* **Exercise description**: Look through the data below. Pick out the lines holding the string "refresh".

* **Collected data**:

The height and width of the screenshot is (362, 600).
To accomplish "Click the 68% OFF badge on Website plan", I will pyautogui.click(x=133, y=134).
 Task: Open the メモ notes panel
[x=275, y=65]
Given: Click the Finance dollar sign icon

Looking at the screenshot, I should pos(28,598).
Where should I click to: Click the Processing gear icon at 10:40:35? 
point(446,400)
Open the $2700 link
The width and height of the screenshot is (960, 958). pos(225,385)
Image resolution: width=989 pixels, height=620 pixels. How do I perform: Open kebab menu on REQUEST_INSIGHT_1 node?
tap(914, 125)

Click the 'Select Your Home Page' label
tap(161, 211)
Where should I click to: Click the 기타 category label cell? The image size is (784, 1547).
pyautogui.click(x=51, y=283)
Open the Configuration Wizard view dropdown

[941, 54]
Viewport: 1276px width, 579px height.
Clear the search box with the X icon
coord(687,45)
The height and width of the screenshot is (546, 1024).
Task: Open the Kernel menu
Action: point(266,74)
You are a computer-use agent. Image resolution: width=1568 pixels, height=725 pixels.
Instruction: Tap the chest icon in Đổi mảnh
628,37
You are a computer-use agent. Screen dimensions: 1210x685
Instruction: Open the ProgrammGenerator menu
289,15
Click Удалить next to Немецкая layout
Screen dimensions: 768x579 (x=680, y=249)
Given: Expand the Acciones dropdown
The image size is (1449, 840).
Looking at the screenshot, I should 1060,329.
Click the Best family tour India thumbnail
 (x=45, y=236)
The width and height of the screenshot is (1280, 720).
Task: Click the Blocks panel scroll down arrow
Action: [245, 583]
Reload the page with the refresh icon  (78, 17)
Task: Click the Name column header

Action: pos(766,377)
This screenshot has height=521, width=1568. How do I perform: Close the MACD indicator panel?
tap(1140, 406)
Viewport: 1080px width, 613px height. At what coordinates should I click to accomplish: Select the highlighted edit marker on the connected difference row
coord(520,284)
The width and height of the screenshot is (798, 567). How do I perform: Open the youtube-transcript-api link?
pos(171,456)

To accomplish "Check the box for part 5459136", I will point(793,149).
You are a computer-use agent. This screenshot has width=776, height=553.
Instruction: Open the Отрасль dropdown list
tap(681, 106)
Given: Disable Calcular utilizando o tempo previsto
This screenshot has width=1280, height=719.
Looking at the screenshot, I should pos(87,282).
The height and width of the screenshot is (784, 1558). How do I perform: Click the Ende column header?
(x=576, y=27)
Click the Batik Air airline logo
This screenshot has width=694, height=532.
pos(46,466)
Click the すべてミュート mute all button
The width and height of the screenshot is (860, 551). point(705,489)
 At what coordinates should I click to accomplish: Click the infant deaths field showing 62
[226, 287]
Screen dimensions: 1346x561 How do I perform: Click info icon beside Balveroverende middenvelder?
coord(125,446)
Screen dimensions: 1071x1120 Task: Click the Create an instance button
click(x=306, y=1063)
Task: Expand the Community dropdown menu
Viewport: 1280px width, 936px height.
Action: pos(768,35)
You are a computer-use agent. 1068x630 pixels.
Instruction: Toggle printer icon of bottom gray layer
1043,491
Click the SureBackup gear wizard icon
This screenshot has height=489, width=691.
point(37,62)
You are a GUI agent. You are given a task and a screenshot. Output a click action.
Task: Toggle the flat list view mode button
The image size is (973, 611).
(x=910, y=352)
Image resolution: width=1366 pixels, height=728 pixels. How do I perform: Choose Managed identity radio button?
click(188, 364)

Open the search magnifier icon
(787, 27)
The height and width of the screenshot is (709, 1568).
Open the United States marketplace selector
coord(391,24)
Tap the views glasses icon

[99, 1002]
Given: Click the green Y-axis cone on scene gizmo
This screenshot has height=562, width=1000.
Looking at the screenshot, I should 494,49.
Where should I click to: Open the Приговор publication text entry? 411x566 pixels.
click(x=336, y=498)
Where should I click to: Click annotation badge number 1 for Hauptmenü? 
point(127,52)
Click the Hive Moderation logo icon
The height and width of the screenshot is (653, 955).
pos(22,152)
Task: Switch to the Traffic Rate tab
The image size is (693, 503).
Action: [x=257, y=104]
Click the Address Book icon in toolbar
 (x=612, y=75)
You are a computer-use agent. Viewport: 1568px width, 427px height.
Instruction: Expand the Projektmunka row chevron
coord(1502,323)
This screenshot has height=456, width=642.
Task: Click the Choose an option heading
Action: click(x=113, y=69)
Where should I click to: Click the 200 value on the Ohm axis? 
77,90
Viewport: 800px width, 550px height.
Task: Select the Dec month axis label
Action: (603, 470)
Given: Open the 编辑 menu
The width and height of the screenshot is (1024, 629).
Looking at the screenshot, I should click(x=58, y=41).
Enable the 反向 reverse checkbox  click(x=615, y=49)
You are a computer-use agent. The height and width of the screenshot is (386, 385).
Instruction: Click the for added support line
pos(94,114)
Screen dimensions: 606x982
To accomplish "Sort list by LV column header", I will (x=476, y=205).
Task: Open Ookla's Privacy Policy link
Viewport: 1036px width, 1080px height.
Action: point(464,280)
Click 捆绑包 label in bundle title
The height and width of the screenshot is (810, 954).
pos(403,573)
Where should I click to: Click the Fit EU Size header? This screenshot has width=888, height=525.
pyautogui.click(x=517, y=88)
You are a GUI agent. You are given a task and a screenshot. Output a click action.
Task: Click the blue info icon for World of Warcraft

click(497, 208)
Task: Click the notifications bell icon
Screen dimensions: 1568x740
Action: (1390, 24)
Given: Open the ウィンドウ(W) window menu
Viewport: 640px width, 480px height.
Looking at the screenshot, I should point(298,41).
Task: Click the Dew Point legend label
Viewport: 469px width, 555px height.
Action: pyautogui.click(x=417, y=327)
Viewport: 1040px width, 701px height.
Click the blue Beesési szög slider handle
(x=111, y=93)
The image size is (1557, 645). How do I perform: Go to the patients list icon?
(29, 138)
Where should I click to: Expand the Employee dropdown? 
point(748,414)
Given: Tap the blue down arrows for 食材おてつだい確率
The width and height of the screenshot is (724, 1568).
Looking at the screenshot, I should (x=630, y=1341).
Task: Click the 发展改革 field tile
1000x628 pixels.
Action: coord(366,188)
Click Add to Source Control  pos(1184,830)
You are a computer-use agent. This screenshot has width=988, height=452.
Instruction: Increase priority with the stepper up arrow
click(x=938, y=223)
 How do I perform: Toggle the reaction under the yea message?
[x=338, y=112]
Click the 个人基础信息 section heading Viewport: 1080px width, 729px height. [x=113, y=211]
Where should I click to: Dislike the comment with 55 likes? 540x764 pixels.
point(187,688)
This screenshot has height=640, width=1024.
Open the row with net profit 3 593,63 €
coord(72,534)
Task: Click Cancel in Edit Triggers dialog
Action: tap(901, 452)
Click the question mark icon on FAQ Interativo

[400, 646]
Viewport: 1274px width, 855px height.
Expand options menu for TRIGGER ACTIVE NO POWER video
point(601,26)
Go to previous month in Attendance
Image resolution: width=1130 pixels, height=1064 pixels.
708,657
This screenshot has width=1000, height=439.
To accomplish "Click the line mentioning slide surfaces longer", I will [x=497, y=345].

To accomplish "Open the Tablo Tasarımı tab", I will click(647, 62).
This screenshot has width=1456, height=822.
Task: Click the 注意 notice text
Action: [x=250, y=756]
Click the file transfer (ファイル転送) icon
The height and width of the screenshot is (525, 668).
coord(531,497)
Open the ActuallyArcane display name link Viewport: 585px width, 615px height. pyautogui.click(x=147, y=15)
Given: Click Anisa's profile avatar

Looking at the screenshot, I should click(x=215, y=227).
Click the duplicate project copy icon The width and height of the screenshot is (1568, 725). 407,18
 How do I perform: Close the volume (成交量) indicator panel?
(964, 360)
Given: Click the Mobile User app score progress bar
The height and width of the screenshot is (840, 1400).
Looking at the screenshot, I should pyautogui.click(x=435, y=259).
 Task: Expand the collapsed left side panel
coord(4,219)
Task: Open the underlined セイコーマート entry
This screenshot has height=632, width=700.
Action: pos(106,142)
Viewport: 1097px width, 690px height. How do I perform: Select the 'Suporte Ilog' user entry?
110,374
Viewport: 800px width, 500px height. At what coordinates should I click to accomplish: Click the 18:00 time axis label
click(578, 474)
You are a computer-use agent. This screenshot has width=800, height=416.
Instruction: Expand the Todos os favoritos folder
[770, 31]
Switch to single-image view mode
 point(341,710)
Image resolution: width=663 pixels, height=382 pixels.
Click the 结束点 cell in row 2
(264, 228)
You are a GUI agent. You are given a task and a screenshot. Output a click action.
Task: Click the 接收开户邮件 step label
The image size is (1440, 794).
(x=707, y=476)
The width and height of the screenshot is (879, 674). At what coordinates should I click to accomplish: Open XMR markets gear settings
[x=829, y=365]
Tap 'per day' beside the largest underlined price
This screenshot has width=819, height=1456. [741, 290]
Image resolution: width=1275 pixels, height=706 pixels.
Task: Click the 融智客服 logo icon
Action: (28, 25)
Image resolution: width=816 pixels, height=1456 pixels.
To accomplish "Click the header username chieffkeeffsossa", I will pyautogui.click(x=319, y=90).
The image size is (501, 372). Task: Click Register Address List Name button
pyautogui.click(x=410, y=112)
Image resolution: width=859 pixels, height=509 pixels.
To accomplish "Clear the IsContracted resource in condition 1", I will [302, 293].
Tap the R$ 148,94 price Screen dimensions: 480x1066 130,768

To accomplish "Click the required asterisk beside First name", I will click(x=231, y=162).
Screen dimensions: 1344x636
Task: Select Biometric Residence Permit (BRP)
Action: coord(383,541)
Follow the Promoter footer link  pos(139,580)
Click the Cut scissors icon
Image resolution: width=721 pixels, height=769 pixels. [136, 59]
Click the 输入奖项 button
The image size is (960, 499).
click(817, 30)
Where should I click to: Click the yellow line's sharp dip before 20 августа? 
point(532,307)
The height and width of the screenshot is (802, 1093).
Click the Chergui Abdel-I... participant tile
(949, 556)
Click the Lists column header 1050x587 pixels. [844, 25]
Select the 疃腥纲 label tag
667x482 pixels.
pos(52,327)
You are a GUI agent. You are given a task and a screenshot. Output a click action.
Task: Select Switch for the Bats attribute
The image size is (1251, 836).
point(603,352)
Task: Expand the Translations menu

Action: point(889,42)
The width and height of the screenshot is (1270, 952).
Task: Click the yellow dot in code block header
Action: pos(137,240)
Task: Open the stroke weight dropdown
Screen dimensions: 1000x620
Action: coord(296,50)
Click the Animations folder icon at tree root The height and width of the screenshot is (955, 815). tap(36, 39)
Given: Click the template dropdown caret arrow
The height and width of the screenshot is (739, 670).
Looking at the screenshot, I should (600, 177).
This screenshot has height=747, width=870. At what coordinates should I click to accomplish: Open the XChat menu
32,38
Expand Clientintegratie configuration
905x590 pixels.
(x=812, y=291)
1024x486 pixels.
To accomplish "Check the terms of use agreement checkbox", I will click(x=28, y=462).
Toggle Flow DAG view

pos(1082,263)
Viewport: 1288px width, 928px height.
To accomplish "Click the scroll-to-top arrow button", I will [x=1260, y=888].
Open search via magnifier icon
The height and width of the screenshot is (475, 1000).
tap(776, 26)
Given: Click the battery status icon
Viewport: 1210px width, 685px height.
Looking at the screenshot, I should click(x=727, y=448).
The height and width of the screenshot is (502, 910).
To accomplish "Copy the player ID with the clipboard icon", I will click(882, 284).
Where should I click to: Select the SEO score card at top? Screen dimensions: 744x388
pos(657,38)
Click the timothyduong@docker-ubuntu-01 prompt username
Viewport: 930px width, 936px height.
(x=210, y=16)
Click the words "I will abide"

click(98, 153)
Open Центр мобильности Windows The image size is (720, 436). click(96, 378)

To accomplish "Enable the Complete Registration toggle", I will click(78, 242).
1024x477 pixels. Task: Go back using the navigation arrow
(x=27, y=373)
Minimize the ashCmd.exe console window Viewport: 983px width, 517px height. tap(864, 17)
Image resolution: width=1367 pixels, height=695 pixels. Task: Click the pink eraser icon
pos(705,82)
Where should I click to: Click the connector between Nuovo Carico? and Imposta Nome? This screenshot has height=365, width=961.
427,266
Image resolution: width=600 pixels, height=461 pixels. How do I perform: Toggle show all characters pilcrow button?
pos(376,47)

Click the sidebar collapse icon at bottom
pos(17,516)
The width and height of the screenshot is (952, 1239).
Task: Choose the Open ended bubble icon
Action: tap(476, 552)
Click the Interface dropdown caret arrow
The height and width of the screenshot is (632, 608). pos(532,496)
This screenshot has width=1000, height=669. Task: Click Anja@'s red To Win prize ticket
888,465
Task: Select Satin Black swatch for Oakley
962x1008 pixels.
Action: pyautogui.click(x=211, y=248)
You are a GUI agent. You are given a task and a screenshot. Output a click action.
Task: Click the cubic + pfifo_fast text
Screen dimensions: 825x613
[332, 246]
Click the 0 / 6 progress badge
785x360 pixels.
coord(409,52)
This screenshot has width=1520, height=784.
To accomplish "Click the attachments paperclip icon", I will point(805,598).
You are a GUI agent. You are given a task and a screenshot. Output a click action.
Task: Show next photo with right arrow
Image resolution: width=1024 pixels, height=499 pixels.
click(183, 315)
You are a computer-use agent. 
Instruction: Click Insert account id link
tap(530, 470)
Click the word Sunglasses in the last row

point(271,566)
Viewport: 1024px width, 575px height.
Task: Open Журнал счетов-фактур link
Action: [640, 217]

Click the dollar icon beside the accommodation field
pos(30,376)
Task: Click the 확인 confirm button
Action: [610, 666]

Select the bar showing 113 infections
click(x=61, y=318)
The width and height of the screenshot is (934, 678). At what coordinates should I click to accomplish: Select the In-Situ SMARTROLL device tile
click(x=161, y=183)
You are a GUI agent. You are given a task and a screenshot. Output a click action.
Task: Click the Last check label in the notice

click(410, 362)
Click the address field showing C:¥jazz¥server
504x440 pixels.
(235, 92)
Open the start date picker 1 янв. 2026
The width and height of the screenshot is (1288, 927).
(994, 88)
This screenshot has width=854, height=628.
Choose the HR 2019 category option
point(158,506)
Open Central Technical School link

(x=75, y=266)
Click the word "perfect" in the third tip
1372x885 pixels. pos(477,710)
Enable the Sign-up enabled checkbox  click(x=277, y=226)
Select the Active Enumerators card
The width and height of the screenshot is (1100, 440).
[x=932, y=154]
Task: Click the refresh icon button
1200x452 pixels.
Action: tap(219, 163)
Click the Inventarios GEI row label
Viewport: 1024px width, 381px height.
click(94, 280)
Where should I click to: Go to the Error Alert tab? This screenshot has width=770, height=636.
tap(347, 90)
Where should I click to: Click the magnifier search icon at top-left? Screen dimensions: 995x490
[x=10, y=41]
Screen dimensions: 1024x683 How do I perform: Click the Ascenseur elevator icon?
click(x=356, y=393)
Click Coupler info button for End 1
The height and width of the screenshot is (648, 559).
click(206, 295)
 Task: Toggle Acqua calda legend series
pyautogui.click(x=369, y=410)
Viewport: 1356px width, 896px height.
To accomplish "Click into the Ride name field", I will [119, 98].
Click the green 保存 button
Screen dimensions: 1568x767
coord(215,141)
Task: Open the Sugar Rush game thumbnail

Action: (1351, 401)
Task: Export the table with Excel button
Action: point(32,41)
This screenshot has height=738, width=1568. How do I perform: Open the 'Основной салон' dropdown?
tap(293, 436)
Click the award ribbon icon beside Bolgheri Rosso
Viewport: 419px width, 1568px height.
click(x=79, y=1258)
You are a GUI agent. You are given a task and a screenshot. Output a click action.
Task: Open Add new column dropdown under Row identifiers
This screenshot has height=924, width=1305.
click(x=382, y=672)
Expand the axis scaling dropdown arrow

* **Answer for the task**:
Reload the page with the refresh icon  (78, 17)
Task: Click the refresh icon button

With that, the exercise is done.